Consumer sticker shock lifts state tax collections
It’s no secret that things have gotten expensive. What may be less well known is that the sticker shock for consumers has been a bonus for the state budget as sales tax revenue has exceeded projections, the state Independent Fiscal Office said in a revenue update released Wednesday.
In addition, better-than-expected corporate profits and stock performance are also providing a boost, Matt Knittel, the fiscal office’s director told reporters.
A year ago, officials had expected that President Donald Trump’s tariff strategy would weigh on profits and stock prices. But the impact of the tariffs wasn’t as bad as expected and business spending linked to data center expansion has generated more sales tax revenue, Knittel said.
“The S&P 500 index was forecast to contract by 6.6%. The revised forecast just put out this month is for a gain of 12.7%. So, that is a nearly 20 percentage point swing in the forecast for 2026 for U.S. corporate profits for 2026,” Knittel said. “We had a flat profits forecast last year, 0.2%. That has since been revised up to 15.5%. So one of the reasons this occurred is because last June, the tariffs, the new tariffs were being enacted, and at the time, the consensus was that this would cause a contraction in both profits and the stock market. It turned out that did not happen and instead we had very strong growth.”
Through April, non-motor vehicle sales tax collections were $628 million more than forecasters had predicted. In addition, the state brought in $115 million more in gross receipts tax revenue largely due to higher residential electric bills, Knittel said.
With those changes, the fiscal office has updated its revenue estimate for 2025-26 and is now estimating that the state will end the year with $48.77 billion in revenue, $848 million more than officials had originally forecasted.
For the coming fiscal year, the office has set an initial revenue estimate of $49.56 billion, an increase of $789 million (+1.6%) from the current fiscal year.

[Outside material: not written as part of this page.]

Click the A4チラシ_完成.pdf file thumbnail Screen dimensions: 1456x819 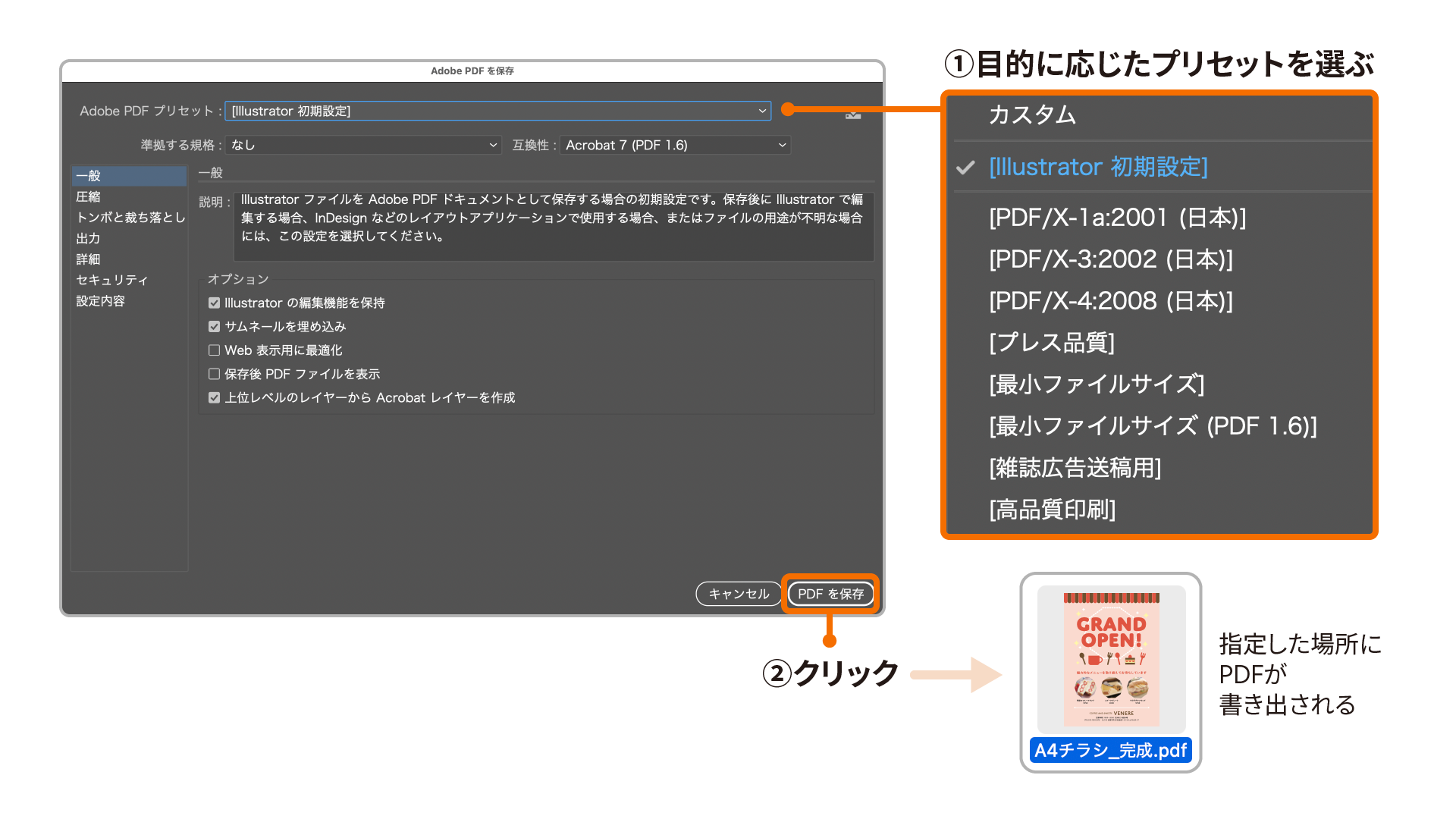1111,657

While the higher consumer prices have boosted state revenues, the spike in gas prices could begin eating into those gains if consumers start cutting other spending to compensate for the higher costs at the gas pumps, he said. Gas prices have increased 35% since February and fueling up now consumes about 3% of total household income for families earning between $50,000 to $150,000 a year, Knittel said.
The state does not collect sales tax on gas and the motor fuel tax is directed toward road work.